– Ё-оо! – засиял Лёник. – Айда покажу! – и, обрадовавшись, что догадался, лихо махнул автоматом, приглашая гостя за собой во двор.
Верный Рекс, лежавший под окном хаты, приподнял голову и зарычал. Лёник цыкнул на собаку по-хозяйски. Пёс умолк, лениво вытянулся на траве, виновато завилял хвостом. Выводок чёрных котят у порога, завидев Жору, бросился врассыпную. И пока он, едва поспевая за малышом, шагал вверх между хатой и огородом, поднимаясь к хлеву, что стоял в конце большого, выклеванного курами двора, на пути их то и дело попадалось и путалось под ногами несметное количество собак и кошек всех возрастов. Котята сигали в одну сторону и, выпустив цепкие коготки, ловко взбирались по стенке хаты, исчезали под крышей. Кошки бросались в другую сторону и шмыгали через плетень. Собаки, дремавшие у плетня в тени яблонь, вскидывали со сна морды и принимались рычать, пока Лёник не цыкал на них сердито, после чего они вновь устраивались в мирных позах.
«И впрямь хозяин на кабана ходит!» – подумал Жора, насчитав ещё трех собак. Кошек же было не сосчитать… а котят – пропасть, как звезд в небе.
«И чем они их всех тут кормят, однако?…» – подумал было поставский следователь, но тут на него, грозно забренчав цепью, так рявкнула пятая огромнейшая овчарка, что все подозрения мигом улетучились из головы. Жора обомлел от страха.
– Лежать, Шарик! – знакомо уже, по-хозяйски прикрикнул Лёник, и двухметровый Шарик-волкодав нехотя отступил, взрывая лапами землю злобно и оскорблённо.
– В будку, халера! – повысил голос хозяин, доводя дело до логического конца. Шарик повиновался – с трудом залезая в будку, доверху засыпанную сеном, добрый стог которого был навален в конце двора. Путь к дверям хлева был свободен.
«Хлев», построенный ещё «за польским часом» самим Фомой из добротных сосновых бревен, высился, как дворец, на самой вершине холма. Домишко же, в котором ютилось сейчас лёниково семейство, и стоял пониже, в пыли у самой дороги, и сам был ветхим – серый и покосившийся, как все Шабановские хаты, построенные при панах для батраков и позже, при коммунистах – для колхозников, делавших первый шаг к светлому будущему путем уничтожения хуторов. Окна в халупке были совсем маленькие, слепые. Рамы, однако, были выкрашены ещё недавно ядовито-синей краской, как почему-то и по всей деревне. Крышу тоже, кажется, успели подновить – местами на ней белел новенький шифер. Крыша же «хлева» так искусно была покрыта дранкой, что, по крайней мере, в ближайший десяток лет не нуждалась, по-видимому, ни в каком ремонте.

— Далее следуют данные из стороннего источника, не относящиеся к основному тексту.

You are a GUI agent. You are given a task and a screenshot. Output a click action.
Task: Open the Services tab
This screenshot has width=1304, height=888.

Двери «хлева», плотно закрытые и хорошо пригнанные, были на каких-то хитрых пружинах, хотя и ржавых, и тотчас захлопнулись за вошедшими. В нос Жоре ударил коровий запах навоза и теплого молока… Это, действительно был хлев. В стойле, однако, было пусто, только кабан повизгивал и похрюкивал за перегородкой. Свернув за Лёником в какую-то дверь направо, Жора неожиданно оказался в другой части хлева, похожей больше на захламленную мастерскую с полками вдоль стен, полными всякого барахла! Помещение было столь просторно, что теперешние хозяева приспособили его под сеновал, и сено, видимо, забрасывали вилами со двора через большое окно, закрывавшееся в свое время изнутри хорошо пригнанными деревянными ставнями, снабженными, опять-таки, какой-то хитрой пружинной системой для автоматического захлопывания. В настоящее время ставни были приоткрыты. Сломанные ржавые пружины торчали во все стороны, и в щель просачивался пыльный свет. Под стеной валялись лопаты и два тяжеленных лома, какими колют лед.

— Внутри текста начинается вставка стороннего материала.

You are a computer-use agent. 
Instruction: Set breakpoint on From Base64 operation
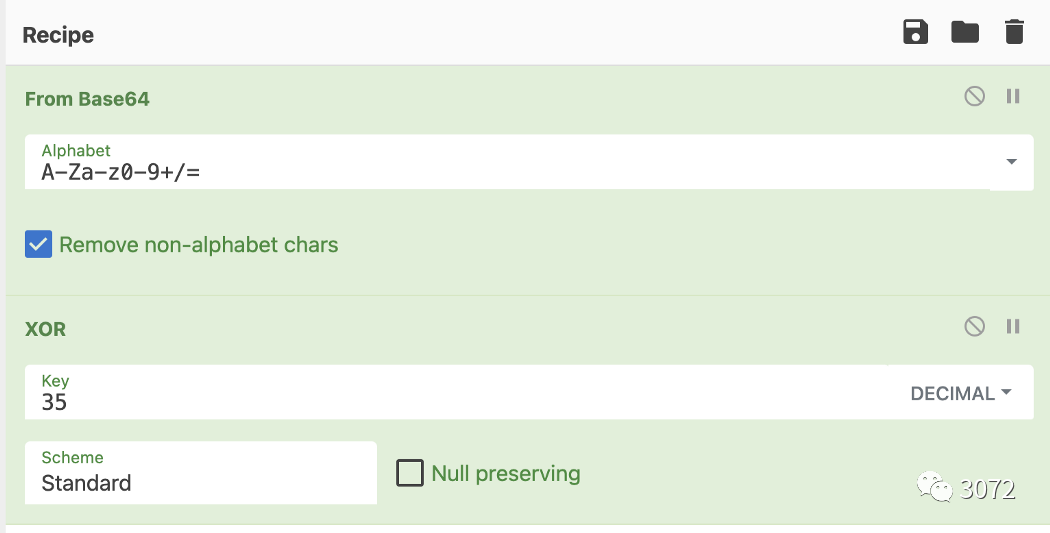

Жора увидел за окном двор и стог сена. Стекла не было. Видимо, его вынули вместе с рамой, а точней, раму, которая оказалась здесь же, прислоненная к стене, выставили целиком, чтобы забросать со двора сено, добрая половина которого уже навалена была в углу до самого потолка.
– Вот халера! – сказал Лёник, взглянув на кучу, потом принялся яростно разгребать её обеими руками у основания, прямо-таки вьюном ввинчиваясь в сено. И пока малый пытался, видимо, отыскать в стогу нечто, похороненное там, как с облегчением можно было предположить, до следующих сенозаготовок, Георгий Сергеевич решил приоткрыть ставни и начать, наконец, собственные поиски.